CVE-2019-9101

Name of the Vulnerable Software and Affected Versions Moxa MGate MB3170 versions prior to 4.1 Moxa MGate MB3270 versions prior to 4.1 Moxa MGate MB3280 versions prior to 3.1 Moxa MGate MB3480 versions prior to 3.1 Moxa MGate MB3660 versions prior to 2.3 Moxa MGate MB3180 versions prior to 2.1

Description The issue is related to the use of the HTTP protocol by default, which may allow an attacker to intercept sensitive information, including administrator credentials, if they can observe traffic between the web browser and the server. This could potentially allow a remote attacker to gain access to the system management.

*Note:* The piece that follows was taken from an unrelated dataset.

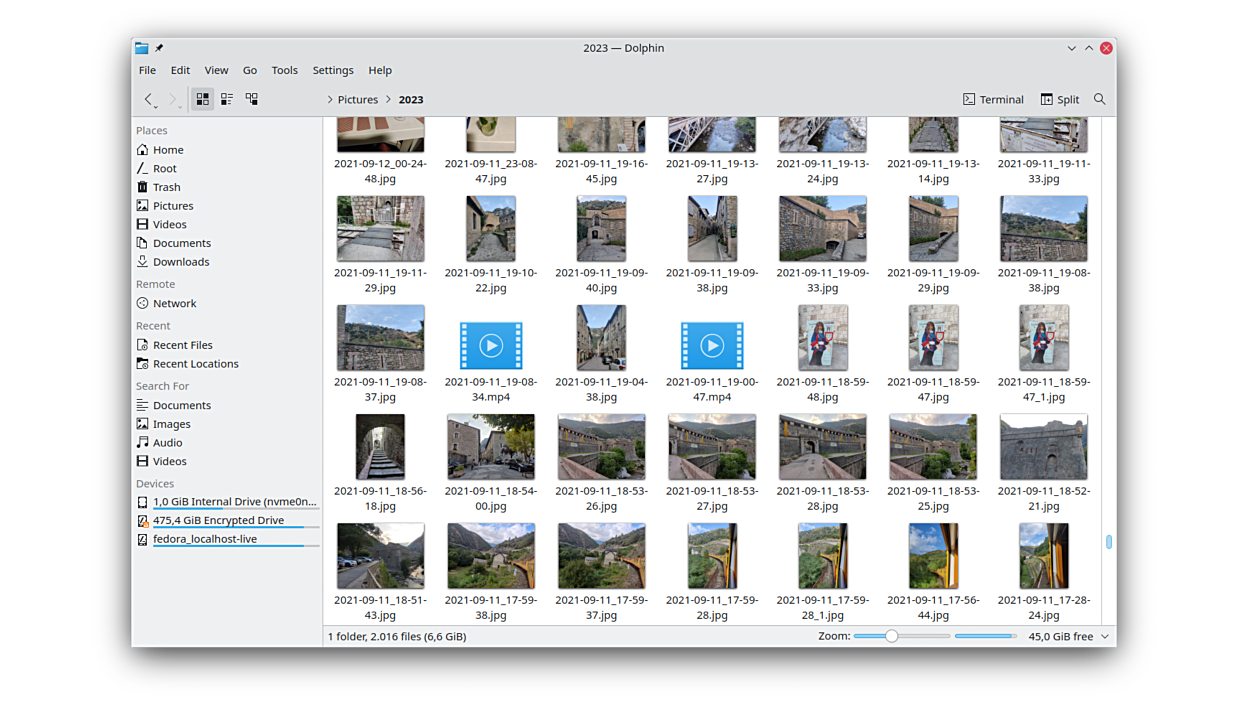
Task: Expand breadcrumb arrow before Pictures
Action: pos(330,99)
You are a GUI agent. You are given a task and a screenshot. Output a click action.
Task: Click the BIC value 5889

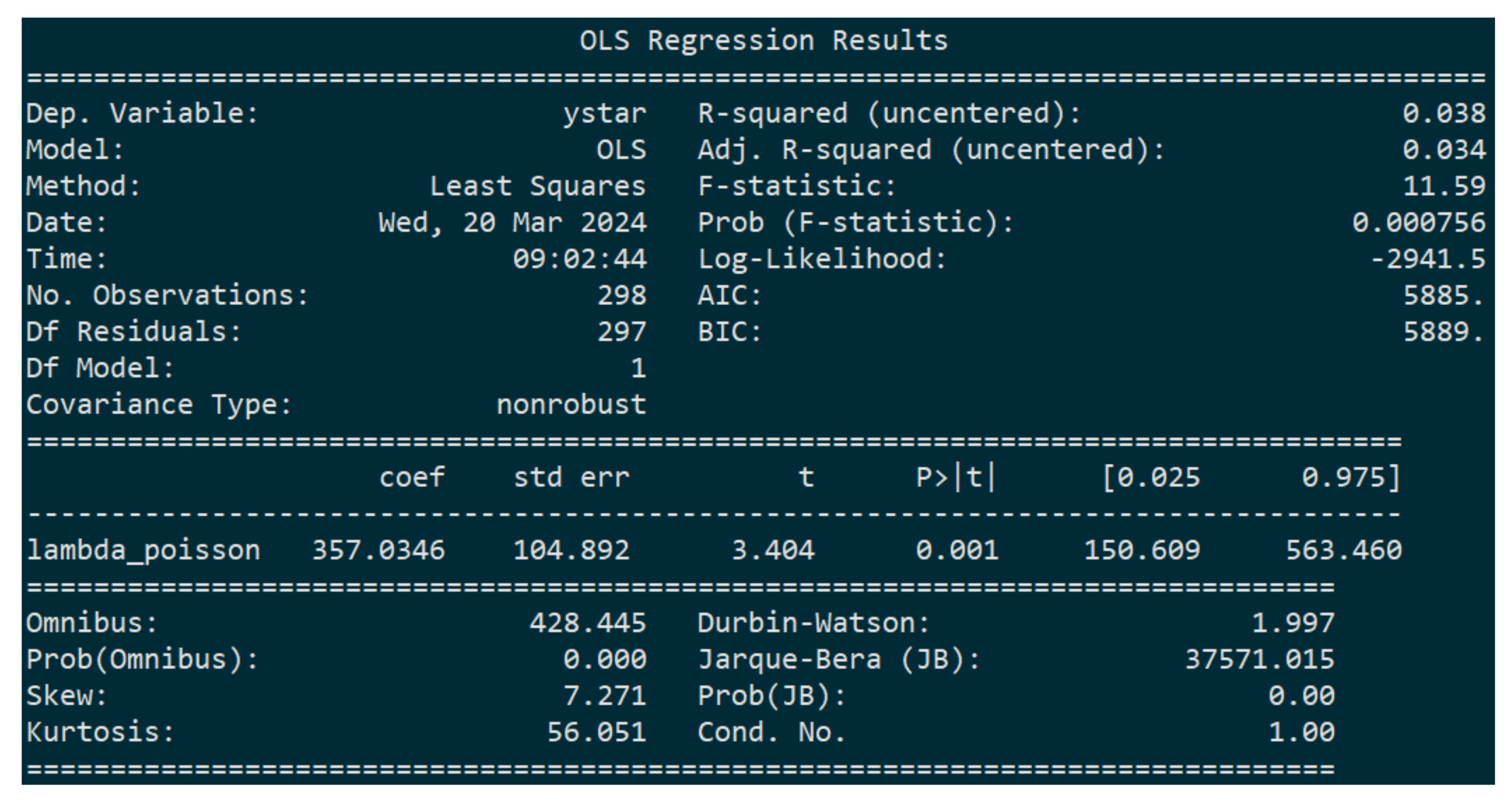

Recommendations For Moxa MGate MB3170 versions prior to 4.1, update to version 4.1 or later to resolve the issue. For Moxa MGate MB3270 versions prior to 4.1, update to version 4.1 or later to resolve the issue. For Moxa MGate MB3280 versions prior to 3.1, update to version 3.1 or later to resolve the issue. For Moxa MGate MB3480 versions prior to 3.1, update to version 3.1 or later to resolve the issue. For Moxa MGate MB3660 versions prior to 2.3, update to version 2.3 or later to resolve the issue. For Moxa MGate MB3180 versions prior to 2.1, update to version 2.1 or later to resolve the issue. As a temporary workaround, consider disabling the use of the HTTP protocol and implementing a more secure protocol, such as HTTPS, to minimize the risk of exploitation.